Data from a pointing dataset:
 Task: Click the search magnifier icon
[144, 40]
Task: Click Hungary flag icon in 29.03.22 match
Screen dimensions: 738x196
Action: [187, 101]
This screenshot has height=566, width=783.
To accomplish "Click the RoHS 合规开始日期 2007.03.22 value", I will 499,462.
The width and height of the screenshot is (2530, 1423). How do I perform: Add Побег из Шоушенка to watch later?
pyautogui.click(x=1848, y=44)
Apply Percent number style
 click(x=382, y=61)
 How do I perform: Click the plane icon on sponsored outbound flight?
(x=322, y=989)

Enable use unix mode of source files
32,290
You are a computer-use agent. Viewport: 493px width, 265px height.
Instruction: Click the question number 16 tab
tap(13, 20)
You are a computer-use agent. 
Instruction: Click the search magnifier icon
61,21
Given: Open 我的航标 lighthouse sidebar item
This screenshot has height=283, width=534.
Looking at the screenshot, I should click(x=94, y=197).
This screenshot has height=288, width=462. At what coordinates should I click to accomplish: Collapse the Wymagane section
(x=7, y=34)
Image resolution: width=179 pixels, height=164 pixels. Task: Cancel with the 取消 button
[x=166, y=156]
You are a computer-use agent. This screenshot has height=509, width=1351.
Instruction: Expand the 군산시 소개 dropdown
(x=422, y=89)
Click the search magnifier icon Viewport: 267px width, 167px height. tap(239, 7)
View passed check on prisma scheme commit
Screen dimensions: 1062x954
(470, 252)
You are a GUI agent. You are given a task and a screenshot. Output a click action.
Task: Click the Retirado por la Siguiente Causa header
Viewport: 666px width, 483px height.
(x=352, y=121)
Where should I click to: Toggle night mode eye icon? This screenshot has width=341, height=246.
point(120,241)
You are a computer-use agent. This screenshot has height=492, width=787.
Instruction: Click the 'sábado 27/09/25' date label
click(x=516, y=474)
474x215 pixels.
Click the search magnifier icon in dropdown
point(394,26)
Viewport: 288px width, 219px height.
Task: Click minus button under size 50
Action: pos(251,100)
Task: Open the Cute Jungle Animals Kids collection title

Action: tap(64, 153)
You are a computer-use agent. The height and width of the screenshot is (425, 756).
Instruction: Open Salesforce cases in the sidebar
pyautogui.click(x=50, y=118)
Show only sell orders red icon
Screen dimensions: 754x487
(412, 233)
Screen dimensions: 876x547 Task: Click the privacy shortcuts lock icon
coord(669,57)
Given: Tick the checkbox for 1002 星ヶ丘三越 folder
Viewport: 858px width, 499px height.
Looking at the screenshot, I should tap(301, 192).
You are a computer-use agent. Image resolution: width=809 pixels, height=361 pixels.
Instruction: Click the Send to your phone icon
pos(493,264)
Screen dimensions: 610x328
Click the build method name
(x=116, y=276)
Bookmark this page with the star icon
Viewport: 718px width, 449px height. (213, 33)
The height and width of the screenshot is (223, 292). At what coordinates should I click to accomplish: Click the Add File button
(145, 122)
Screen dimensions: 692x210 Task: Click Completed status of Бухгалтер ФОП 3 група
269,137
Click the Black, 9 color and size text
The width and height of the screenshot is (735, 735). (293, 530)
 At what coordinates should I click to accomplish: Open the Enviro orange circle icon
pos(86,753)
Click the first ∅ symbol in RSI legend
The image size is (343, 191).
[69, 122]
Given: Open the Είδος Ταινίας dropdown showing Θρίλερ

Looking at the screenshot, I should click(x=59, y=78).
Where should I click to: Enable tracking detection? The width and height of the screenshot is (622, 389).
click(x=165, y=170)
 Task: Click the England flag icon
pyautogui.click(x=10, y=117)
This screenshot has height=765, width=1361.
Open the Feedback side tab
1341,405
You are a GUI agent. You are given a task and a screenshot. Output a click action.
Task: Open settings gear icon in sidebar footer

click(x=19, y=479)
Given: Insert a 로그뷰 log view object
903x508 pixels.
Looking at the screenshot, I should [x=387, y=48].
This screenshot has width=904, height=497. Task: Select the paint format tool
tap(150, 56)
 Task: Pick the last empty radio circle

**INSTRUCTIONS TO FOLLOW**
Rewrite the data from the line with "Click the first ∅ symbol in RSI legend" up to and including the line with "pyautogui.click(x=10, y=117)", changing "dropdown" to "menu" and keeping everything else the same.

**SOLUTION TO THE EXERCISE**
Click the first ∅ symbol in RSI legend
The image size is (343, 191).
[69, 122]
Given: Open the Είδος Ταινίας menu showing Θρίλερ

Looking at the screenshot, I should click(x=59, y=78).
Where should I click to: Enable tracking detection? The width and height of the screenshot is (622, 389).
click(x=165, y=170)
 Task: Click the England flag icon
pyautogui.click(x=10, y=117)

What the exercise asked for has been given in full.